Kinette et Michel Gautier
Six ans après la cessation d'activité du Rouzic à Bordeaux, qui fut suivie d'une vente au tribunal, les propriétaires ont retrouvé une certaine sérénité. Kinette et Michel Gautier exercent aujourd'hui leur passion autrement : à l'autre bout de la planète mais aussi dans le Bordelais en tant que consultant culinaire et chef à domicile
Kinette, maître sommelier et
Michel Gautier, maître cuisinier de France, vivent aujourd'hui en toute sérénité dans
une maison en plein cur de la Bastide à Bordeaux.
Le bonheur est palpable dans ce lieu qui fut le cadre, en 1978, de leur premier succès :
Le Rouzic. Aujourd'hui, Kinette et Michel Gautier vivent et travaillent là "avec
le plus grand des plaisirs". Depuis le début de l'année, le rez-de-chaussée
accueille une cuisine laboratoire parfaitement aux normes et qui leur permet d'exercer la
fonction de traiteur, mais aussi de délivrer des cours de cuisine et de dégustation de
vins quand ils ne sont pas appelés en France ou ailleurs.
Un vent de folie
C'est dans cette maison familiale que le couple avait ouvert en 1978 leur premier
restaurant. Un article paru dans le quotidien régional Sud-Ouest et qui annonçait alors
: "La plus grande surprise gastronomique bordelaise depuis la découverte d'Amat,
Ramet, Garcia et Clément", avait déclenché un vent de folie. Le lieu
gastronomique s'était ensuite déplacé en 1980 dans le centre de Bordeaux et avait
collectionné les gratifications : une étoile au Guide Rouge et trois fourchettes,
la Clé d'or au Gault & Millau et 3 toques rouges... Une juste récompense pour
ce couple atypique, fusion de deux personnalités aussi fortes l'une que l'autre, et si
complémentaires. D'un côté, une maîtresse-femme soucieuse de perfection, habitée par
l'amour du vin et qui a été nommée déléguée internationale des relations
extérieures de l'Association des sommeliers de Bordeaux Aquitaine, de l'autre un chef qui
tout au long de son parcours, affirme n'avoir retenu des grands chefs que "ce
qu'il ne fallait pas faire". Car Michel Gautier est un inventif qui n'a de cesse
de créer la surprise dans l'assiette. D'ailleurs son désir de surprendre l'avait amené
à inventer un menu-surprise de 7 plats, taillé à la minute, inspiré du moment.
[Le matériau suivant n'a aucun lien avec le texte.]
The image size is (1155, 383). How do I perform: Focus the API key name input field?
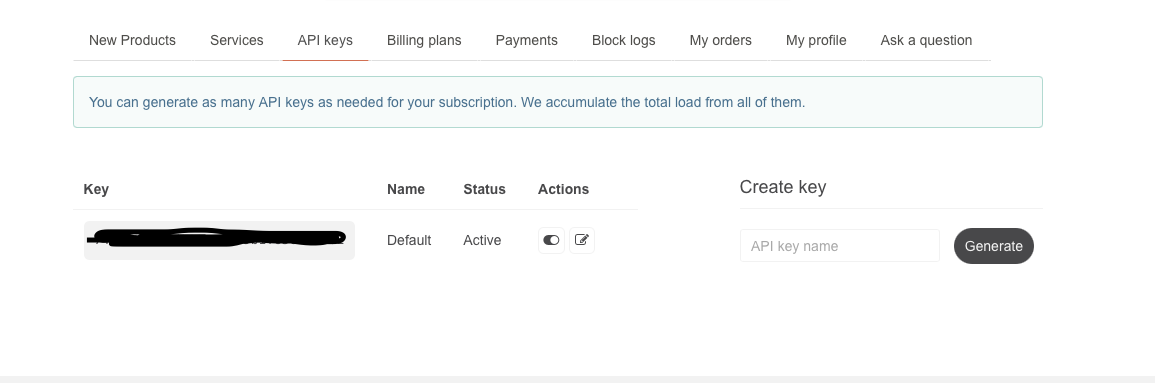click(x=840, y=246)
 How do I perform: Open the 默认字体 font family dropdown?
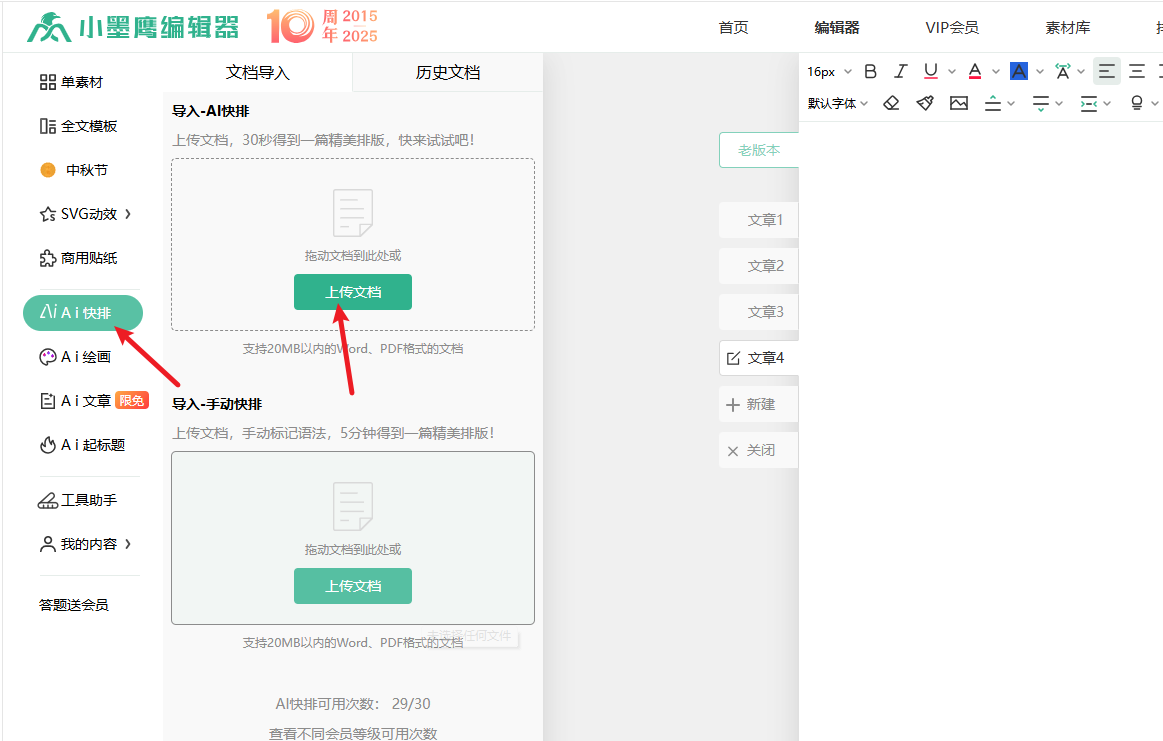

L'idée
depuis a fait florès.
Un quatre mains
La cessation d'activité imposée au Rouzic, suite à des "circonstances
économiques défavorables", comme le dit pudiquement Kinette Gautier, qui ne
souhaite pas revenir aujourd'hui sur cet épisode extrêmement douloureux, aurait pu
anéantir le couple pour qui ce restaurant était comme leur enfant. A peine Le Rouzic
vendu en août 1994 à la barre du tribunal, Michel Gautier s'inscrivait à la chambre de
commerce de Bordeaux et à la chambre des métiers de la Gironde en tant que chef à
domicile. Ainsi, faute de moyens financiers pour rouvrir un autre établissement et parce
qu'il fallait bien continuer de travailler, la partition à quatre mains se jouerait
désormais ailleurs. Une reconversion facile ? "Nous n'étions pas forcément
préparés à rebondir sur ce type d'activité", reconnaissent d'une seule voix
Michel et Kinette Gautier. Mais forts de leur réputation, le virage a été bien
négocié. D'emblée, la clientèle est trouvée, celle du vin. Les châteaux sont très
demandeurs de prestations de qualité. Cela tombe bien, la complémentarité de ce couple
d'une exigence extrême facilite la reconversion... dans la continuité. Résolument
optimiste, Kinette ne veut retenir que sur les bons côtés de ce redémarrage à zéro. "Finalement,
on continue à faire ce que nous avons toujours fait avec autant de passion et peut-être
avec encore plus d'exigences. Nous recevons dans de belles maisons bordelaises ou dans de
somptueuses salles à manger de châteaux." Le service est assuré par le
château lui-même, l'idéal, ou par les élèves de lycées hôteliers. Michel Gautier
s'efforce de travailler seul en cuisine, ne faisant appel à du renfort qu'à de rares
exceptions comme ce repas de 1 000 couverts au Château Cos d'Estournel avec, entre
autres, 1 000 pigeons à désosser ! Il n'avoue que quelques frustrations. "Dans
la plupart des cas, je dois adapter ma cuisine en fonction des grands crus
sélectionnés." Et puis il y a encore ces devis à réaliser. "Ça
m'agace de voir des gens réclamer des buffets de qualité à des prix ridicules. Ils ne
se rendent pas comptent..." Fort heureusement, il y a tous les autres volets de
leurs activités. Ces séjours à l'étranger, où ils sont reçus comme des princes, et
puis ces cours de cuisine et de dégustations de vins. Pour cela, ils travaillent en
direct ou par l'intermédiaire d'agences de voyage réceptifs haut de gamme spécialisées
dans le vin comme Classic Wine Tours à Bordeaux. Si la perte de leur
établissement reste une blessure que rien ne pourra refermer, Kinette Gautier tient à
dire : "Quoi qu'il arrive dans la vie, il ne faut jamais perdre espoir. On sort
grandi des épreuves. Et malgré nos erreurs, on mérite encore et toujours de réussir.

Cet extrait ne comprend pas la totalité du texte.